What the exercise asks. Copy out every item below word for word, leaving out the pictures.

Excerpted records.
━━━

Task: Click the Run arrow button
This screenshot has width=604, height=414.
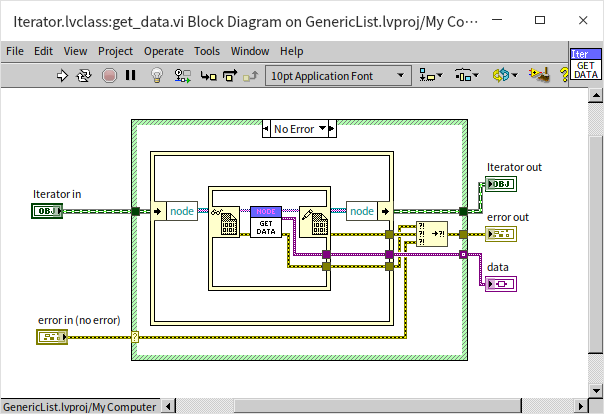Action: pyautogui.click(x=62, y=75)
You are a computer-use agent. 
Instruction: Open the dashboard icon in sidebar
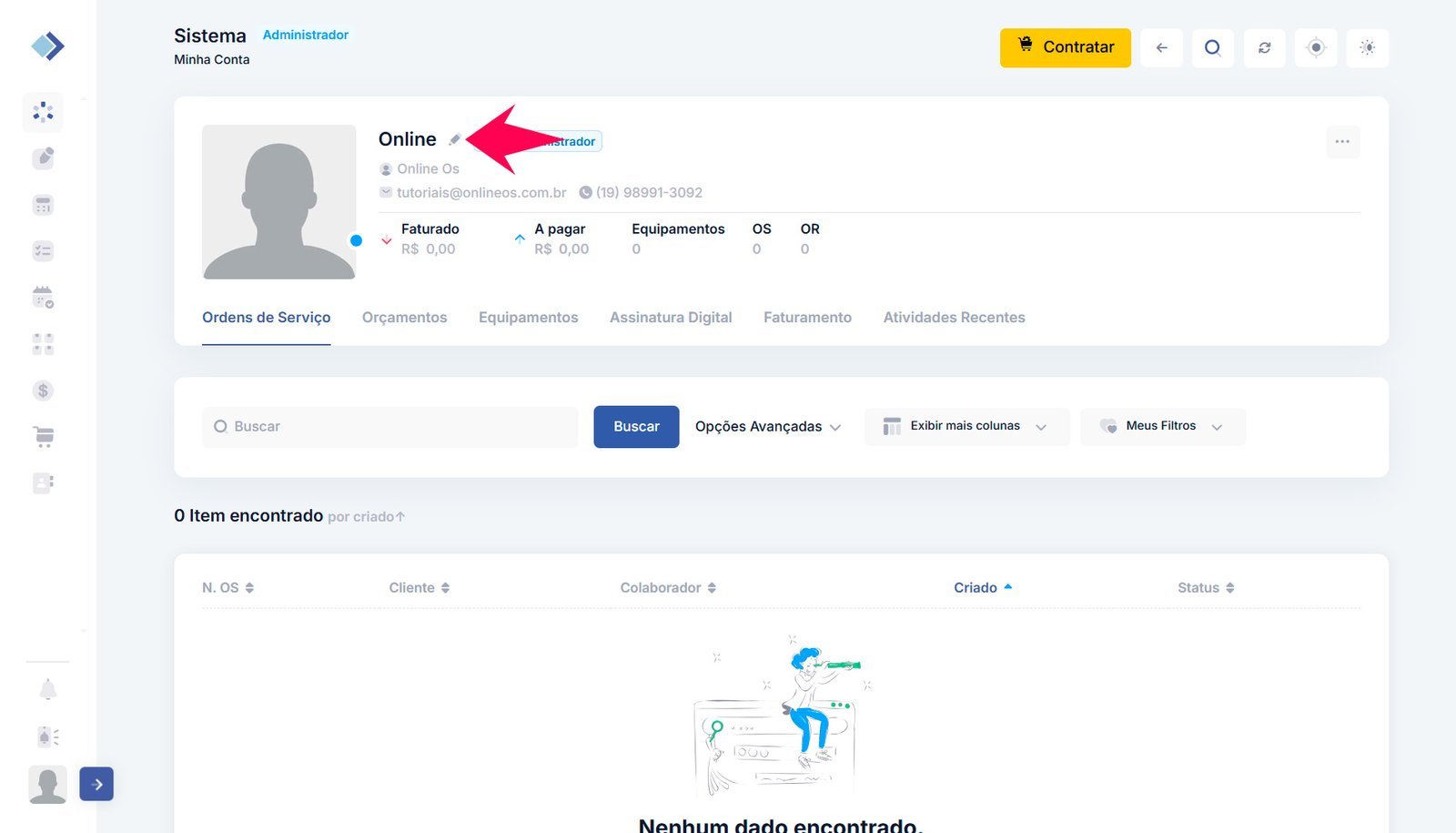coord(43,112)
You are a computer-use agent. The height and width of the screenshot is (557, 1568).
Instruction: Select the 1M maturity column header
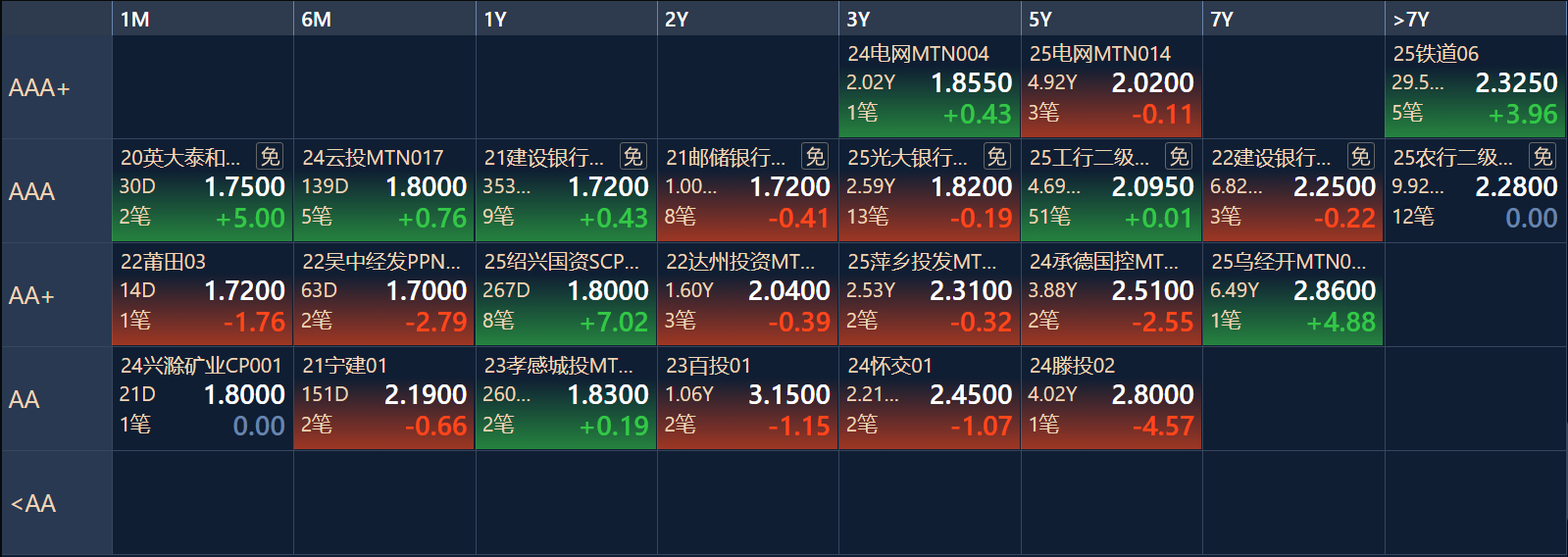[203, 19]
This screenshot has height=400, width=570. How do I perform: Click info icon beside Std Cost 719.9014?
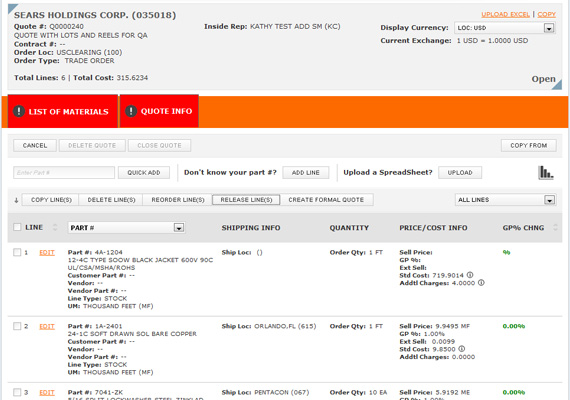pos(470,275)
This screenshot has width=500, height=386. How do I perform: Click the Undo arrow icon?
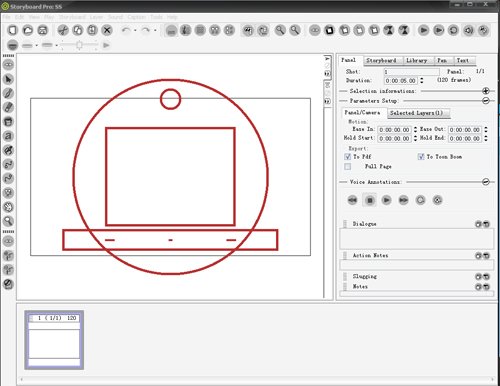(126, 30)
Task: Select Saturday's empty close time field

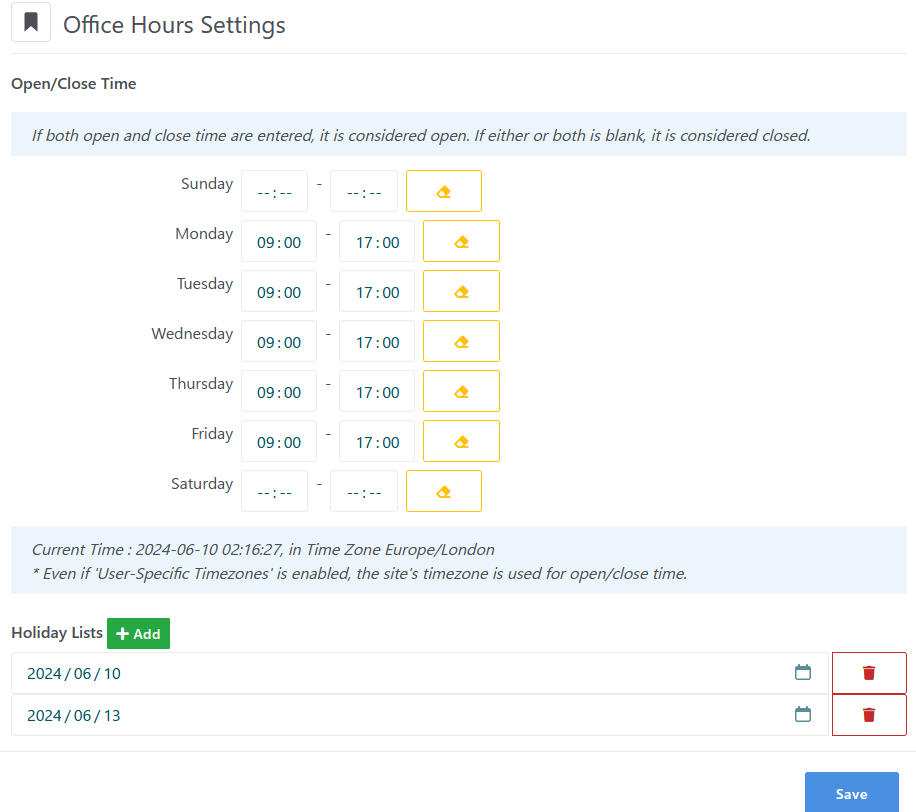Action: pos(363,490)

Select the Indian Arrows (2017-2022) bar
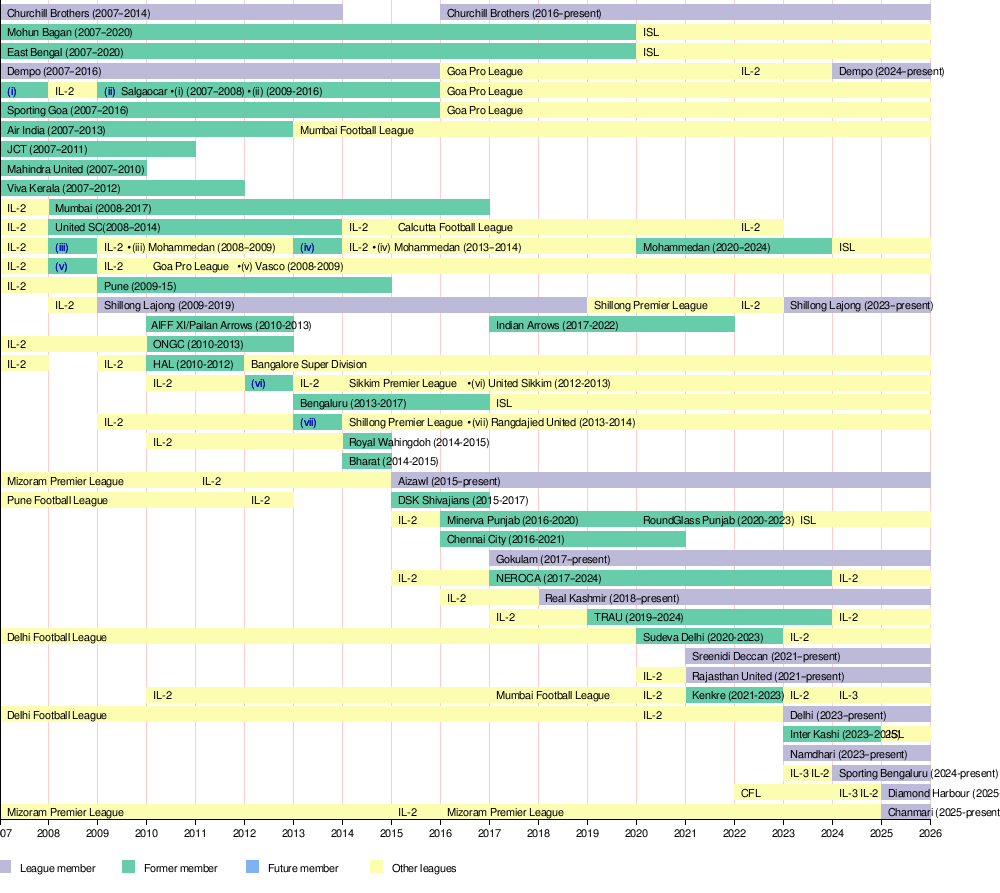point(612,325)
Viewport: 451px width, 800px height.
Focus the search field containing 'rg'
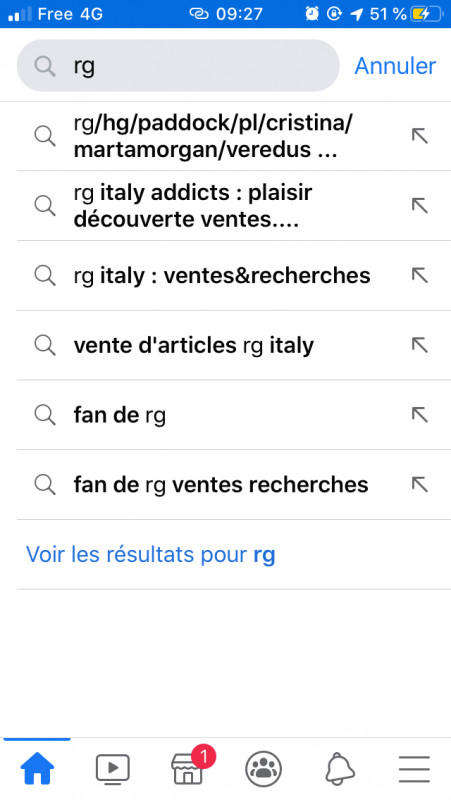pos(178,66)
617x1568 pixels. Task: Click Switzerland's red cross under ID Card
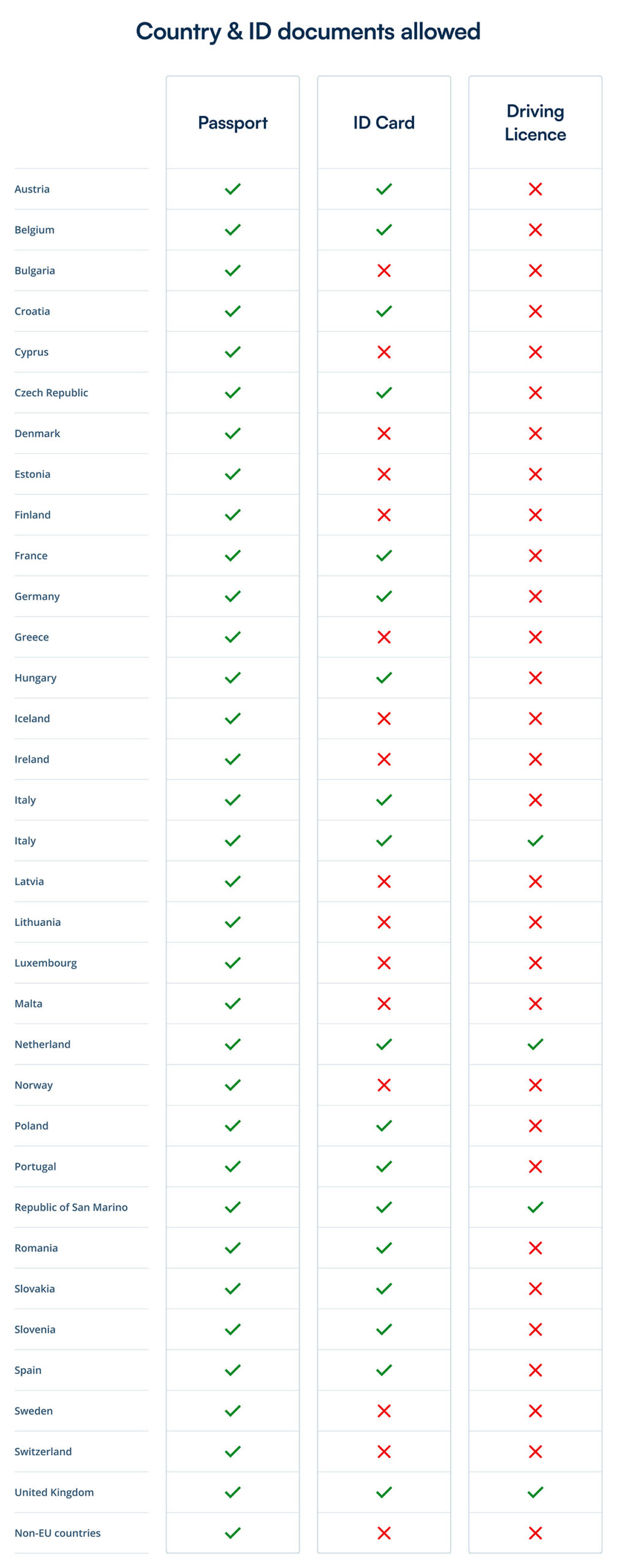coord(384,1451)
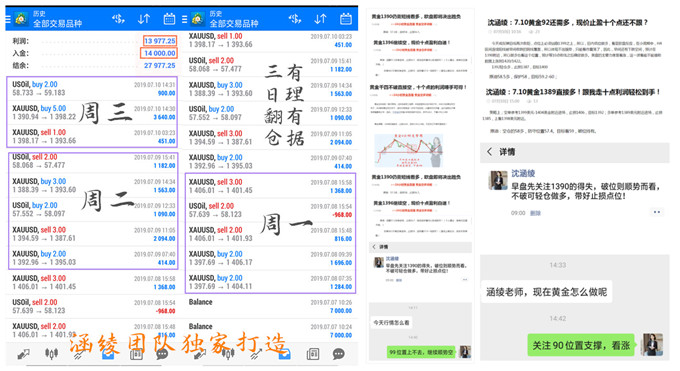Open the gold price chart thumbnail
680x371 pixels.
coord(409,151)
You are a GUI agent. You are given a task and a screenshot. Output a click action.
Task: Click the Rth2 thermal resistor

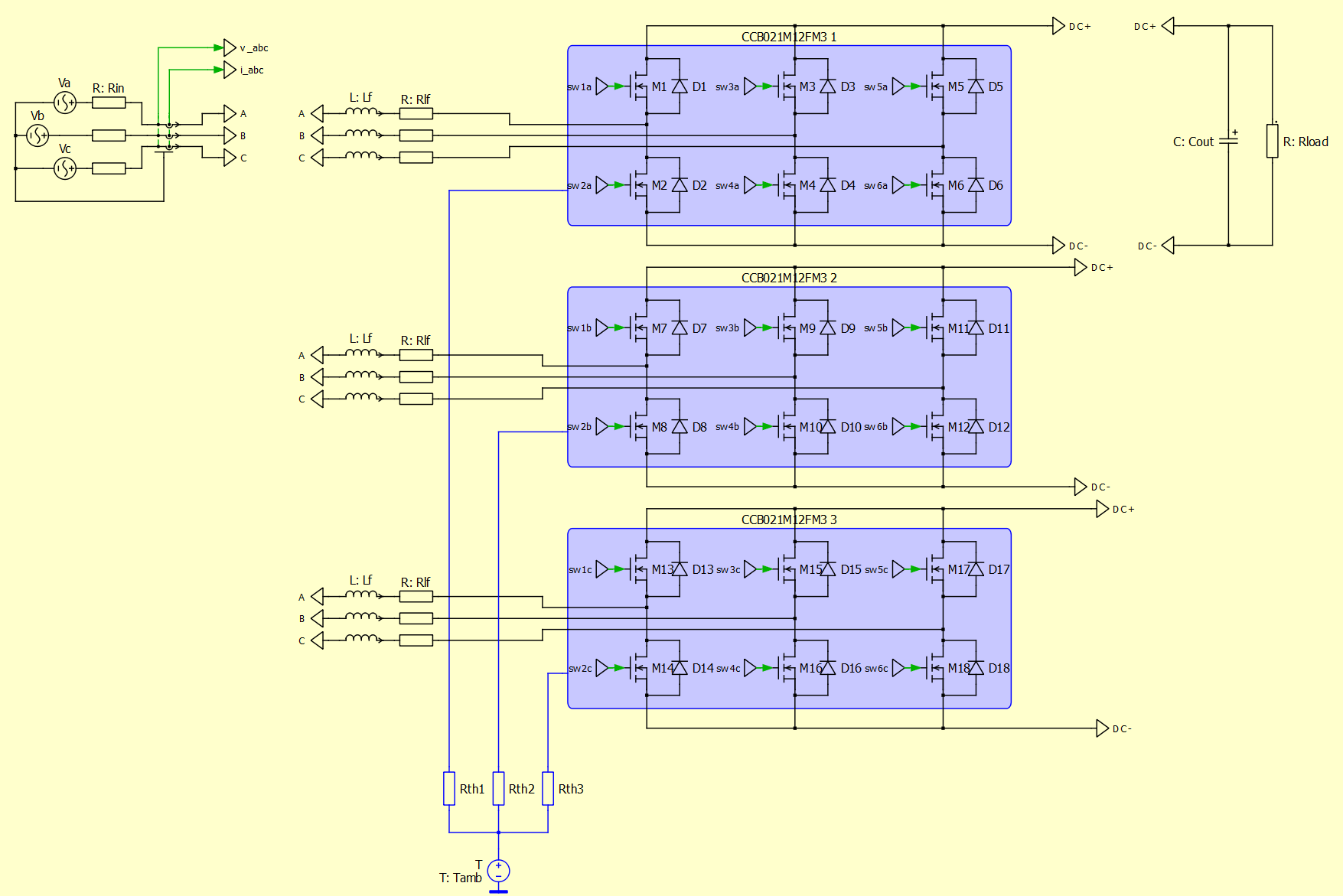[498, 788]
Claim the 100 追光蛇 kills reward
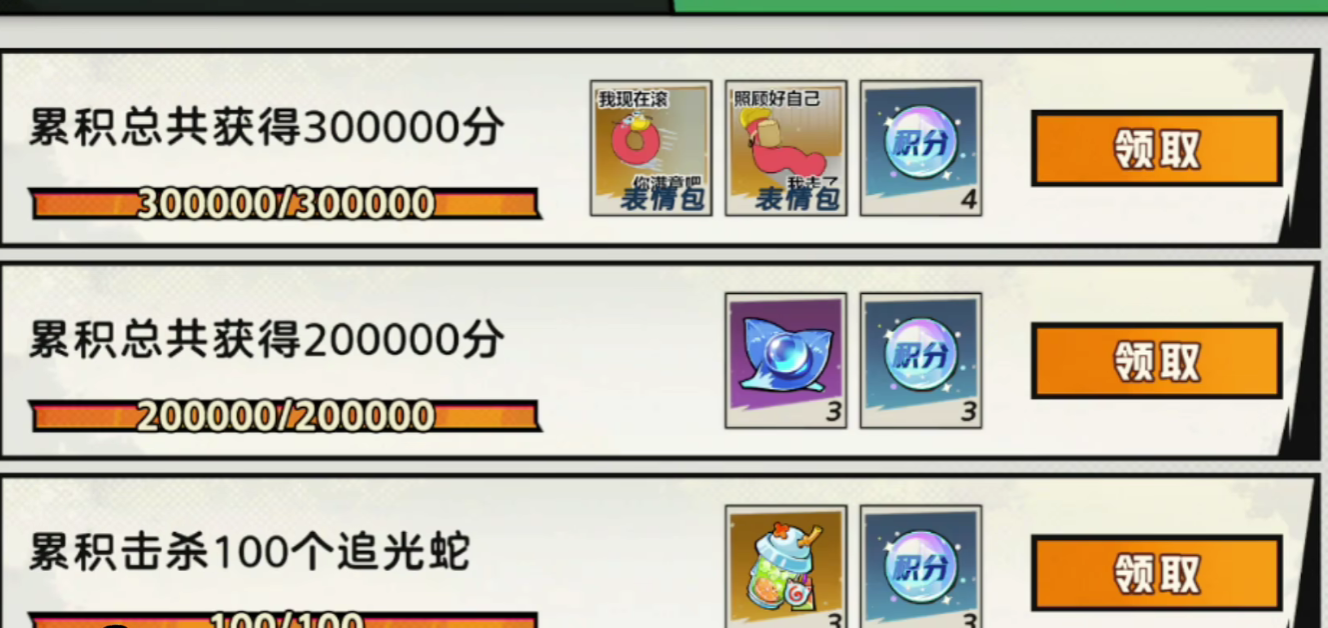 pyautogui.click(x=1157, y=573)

━━━

Answer for the task.
Task: Click the Run arrow button
This screenshot has width=604, height=414.
Action: pyautogui.click(x=62, y=75)
You are a computer-use agent. 
Instruction: Open the dashboard icon in sidebar
coord(43,112)
You are a computer-use agent. The height and width of the screenshot is (557, 1568).
Instruction: Select the 1M maturity column header
[203, 19]
This screenshot has height=400, width=570. How do I perform: Click info icon beside Std Cost 719.9014?
pos(470,275)
This screenshot has width=500, height=386. How do I perform: Click the Undo arrow icon?
(126, 30)
Task: Select Saturday's empty close time field

Action: pos(363,490)

Select the Indian Arrows (2017-2022) bar
point(612,325)
Viewport: 451px width, 800px height.
Focus the search field containing 'rg'
pos(178,66)
617x1568 pixels. Task: Click Switzerland's red cross under ID Card
coord(384,1451)
Open the gold price chart thumbnail
680x371 pixels.
coord(409,151)
You are a GUI agent. You are given a task and a screenshot. Output a click action.
Task: Click the Rth2 thermal resistor

[498, 788]
Claim the 100 追光蛇 kills reward
 pyautogui.click(x=1157, y=573)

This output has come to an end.